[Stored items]
——

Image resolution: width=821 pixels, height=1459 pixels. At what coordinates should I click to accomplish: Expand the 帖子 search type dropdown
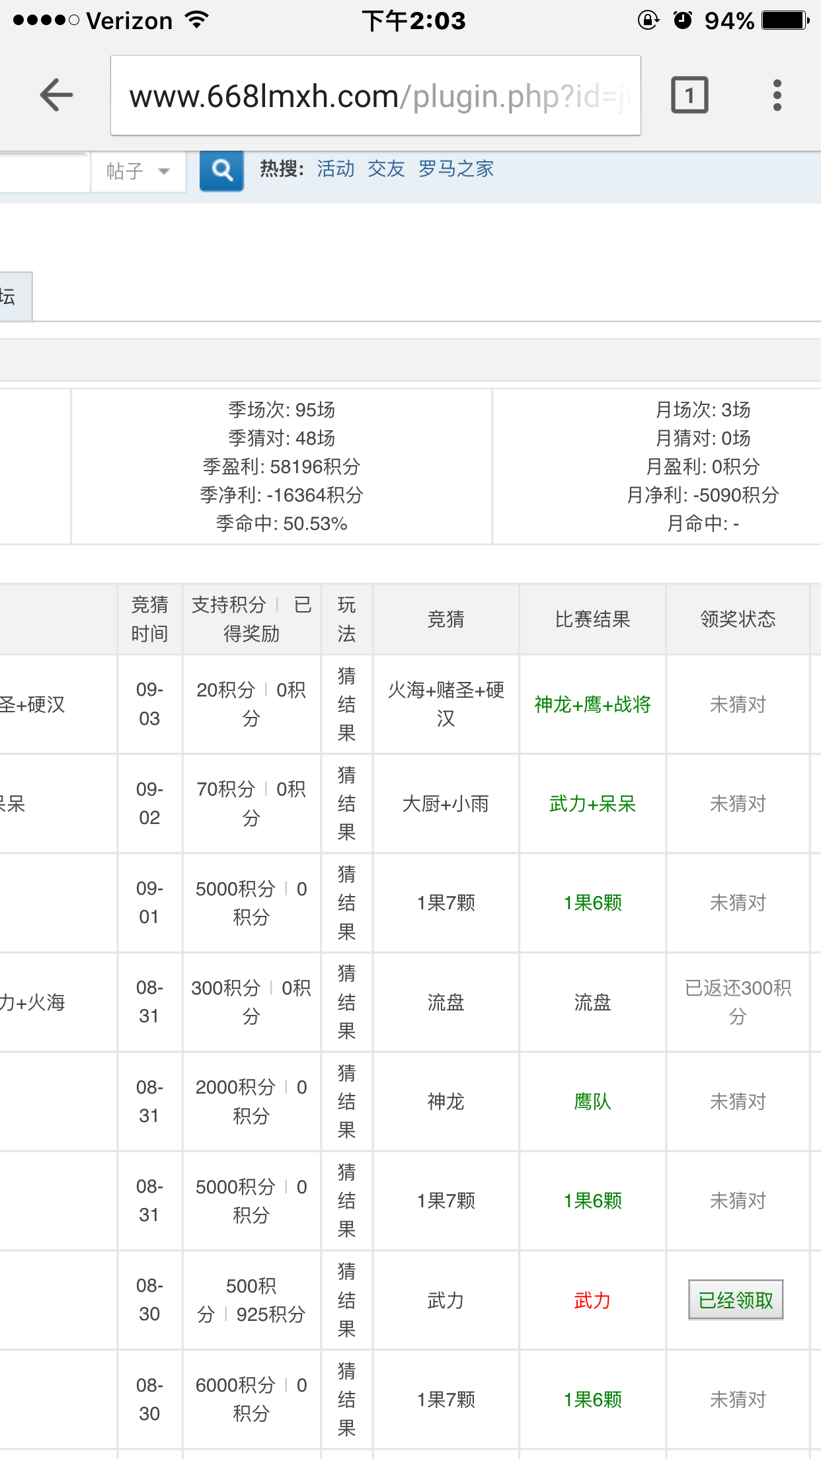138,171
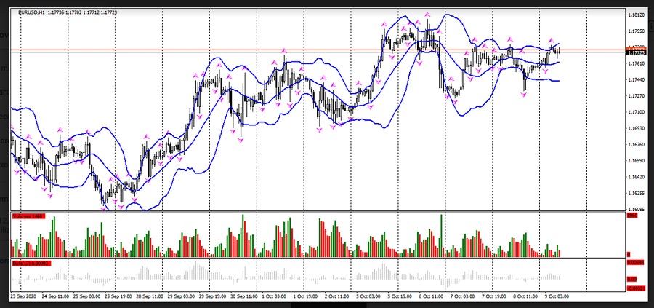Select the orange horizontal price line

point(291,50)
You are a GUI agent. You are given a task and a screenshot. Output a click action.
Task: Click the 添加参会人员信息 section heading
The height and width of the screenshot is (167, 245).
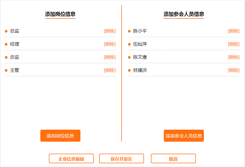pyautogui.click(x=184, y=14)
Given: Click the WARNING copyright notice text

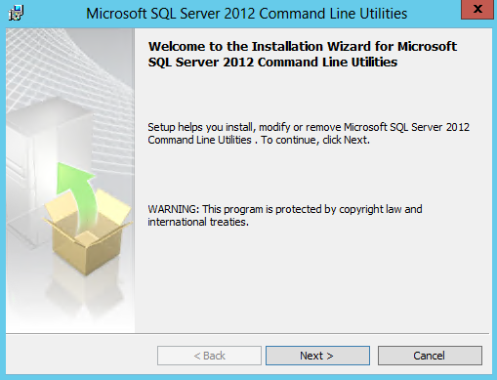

——

Reprint every record exactly and skip the pictures.

Image resolution: width=821 pixels, height=1459 pixels. At what coordinates should I click to accomplish: Expand the 帖子 search type dropdown
138,171
Select the orange horizontal price line

point(291,50)
You are a GUI agent. You are given a task and a screenshot. Output a click action.
Task: Click the 添加参会人员信息 section heading
The height and width of the screenshot is (167, 245).
pyautogui.click(x=184, y=14)
Given: Click the WARNING copyright notice text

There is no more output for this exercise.